··· WORKING DATA
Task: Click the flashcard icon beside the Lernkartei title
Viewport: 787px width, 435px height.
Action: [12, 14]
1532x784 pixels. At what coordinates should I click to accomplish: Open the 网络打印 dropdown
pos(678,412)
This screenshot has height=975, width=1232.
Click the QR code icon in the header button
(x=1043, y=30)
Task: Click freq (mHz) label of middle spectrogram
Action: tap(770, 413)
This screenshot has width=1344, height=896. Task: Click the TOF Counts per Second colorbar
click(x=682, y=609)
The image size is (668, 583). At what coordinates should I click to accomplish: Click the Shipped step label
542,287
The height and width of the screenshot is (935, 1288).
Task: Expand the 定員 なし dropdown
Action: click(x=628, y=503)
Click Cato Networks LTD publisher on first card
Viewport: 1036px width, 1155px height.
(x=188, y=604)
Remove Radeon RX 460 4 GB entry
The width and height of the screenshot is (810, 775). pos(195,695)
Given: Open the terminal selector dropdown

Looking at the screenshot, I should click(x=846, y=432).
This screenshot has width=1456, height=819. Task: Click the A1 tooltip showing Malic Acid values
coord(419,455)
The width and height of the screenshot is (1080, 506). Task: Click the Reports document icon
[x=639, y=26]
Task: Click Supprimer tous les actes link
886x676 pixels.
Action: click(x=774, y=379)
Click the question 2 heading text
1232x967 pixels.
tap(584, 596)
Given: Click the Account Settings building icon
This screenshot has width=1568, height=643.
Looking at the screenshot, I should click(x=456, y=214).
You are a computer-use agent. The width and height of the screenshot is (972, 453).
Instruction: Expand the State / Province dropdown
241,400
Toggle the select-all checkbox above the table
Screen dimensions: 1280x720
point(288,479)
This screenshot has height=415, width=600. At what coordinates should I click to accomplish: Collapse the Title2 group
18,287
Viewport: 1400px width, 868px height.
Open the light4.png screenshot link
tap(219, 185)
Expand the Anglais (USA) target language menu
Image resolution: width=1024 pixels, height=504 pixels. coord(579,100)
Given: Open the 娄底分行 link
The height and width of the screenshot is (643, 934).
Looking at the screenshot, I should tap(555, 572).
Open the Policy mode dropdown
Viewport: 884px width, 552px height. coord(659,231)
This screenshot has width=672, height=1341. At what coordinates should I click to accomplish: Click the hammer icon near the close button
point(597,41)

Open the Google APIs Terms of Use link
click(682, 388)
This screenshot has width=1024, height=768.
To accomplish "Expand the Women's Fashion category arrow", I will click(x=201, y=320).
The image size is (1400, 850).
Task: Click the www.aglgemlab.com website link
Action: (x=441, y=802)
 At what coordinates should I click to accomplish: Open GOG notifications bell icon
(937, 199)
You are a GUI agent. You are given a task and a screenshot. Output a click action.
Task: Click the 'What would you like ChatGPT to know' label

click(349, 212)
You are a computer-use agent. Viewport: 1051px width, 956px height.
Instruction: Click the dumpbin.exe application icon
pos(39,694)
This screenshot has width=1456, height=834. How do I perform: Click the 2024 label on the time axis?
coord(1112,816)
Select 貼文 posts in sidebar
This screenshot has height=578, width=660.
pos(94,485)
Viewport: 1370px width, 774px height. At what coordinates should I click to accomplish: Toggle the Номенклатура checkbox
······
> **TASK PROMPT**: Copy all of the data above verbatim, line for line.

> **RESULT OF THE EXERCISE**:
Task: Click the flashcard icon beside the Lernkartei title
Viewport: 787px width, 435px height.
Action: [12, 14]
1532x784 pixels. At what coordinates should I click to accomplish: Open the 网络打印 dropdown
pos(678,412)
This screenshot has height=975, width=1232.
Click the QR code icon in the header button
(x=1043, y=30)
Task: Click freq (mHz) label of middle spectrogram
Action: tap(770, 413)
This screenshot has width=1344, height=896. Task: Click the TOF Counts per Second colorbar
click(x=682, y=609)
The image size is (668, 583). At what coordinates should I click to accomplish: Click the Shipped step label
542,287
The height and width of the screenshot is (935, 1288).
Task: Expand the 定員 なし dropdown
Action: click(x=628, y=503)
Click Cato Networks LTD publisher on first card
Viewport: 1036px width, 1155px height.
(x=188, y=604)
Remove Radeon RX 460 4 GB entry
The width and height of the screenshot is (810, 775). pos(195,695)
Given: Open the terminal selector dropdown

Looking at the screenshot, I should click(x=846, y=432).
This screenshot has width=1456, height=819. Task: Click the A1 tooltip showing Malic Acid values
coord(419,455)
The width and height of the screenshot is (1080, 506). Task: Click the Reports document icon
[x=639, y=26]
Task: Click Supprimer tous les actes link
886x676 pixels.
Action: click(x=774, y=379)
Click the question 2 heading text
1232x967 pixels.
tap(584, 596)
Given: Click the Account Settings building icon
This screenshot has width=1568, height=643.
Looking at the screenshot, I should click(x=456, y=214).
You are a computer-use agent. The width and height of the screenshot is (972, 453).
Instruction: Expand the State / Province dropdown
241,400
Toggle the select-all checkbox above the table
Screen dimensions: 1280x720
point(288,479)
This screenshot has height=415, width=600. At what coordinates should I click to accomplish: Collapse the Title2 group
18,287
Viewport: 1400px width, 868px height.
Open the light4.png screenshot link
tap(219, 185)
Expand the Anglais (USA) target language menu
Image resolution: width=1024 pixels, height=504 pixels. coord(579,100)
Given: Open the 娄底分行 link
The height and width of the screenshot is (643, 934).
Looking at the screenshot, I should tap(555, 572).
Open the Policy mode dropdown
Viewport: 884px width, 552px height. coord(659,231)
This screenshot has width=672, height=1341. At what coordinates should I click to accomplish: Click the hammer icon near the close button
point(597,41)

Open the Google APIs Terms of Use link
click(682, 388)
This screenshot has width=1024, height=768.
To accomplish "Expand the Women's Fashion category arrow", I will click(x=201, y=320).
The image size is (1400, 850).
Task: Click the www.aglgemlab.com website link
Action: (x=441, y=802)
 At what coordinates should I click to accomplish: Open GOG notifications bell icon
(937, 199)
You are a GUI agent. You are given a task and a screenshot. Output a click action.
Task: Click the 'What would you like ChatGPT to know' label

click(349, 212)
You are a computer-use agent. Viewport: 1051px width, 956px height.
Instruction: Click the dumpbin.exe application icon
pos(39,694)
This screenshot has width=1456, height=834. How do I perform: Click the 2024 label on the time axis?
coord(1112,816)
Select 貼文 posts in sidebar
This screenshot has height=578, width=660.
pos(94,485)
Viewport: 1370px width, 774px height. At what coordinates should I click to accomplish: Toggle the Номенклатура checkbox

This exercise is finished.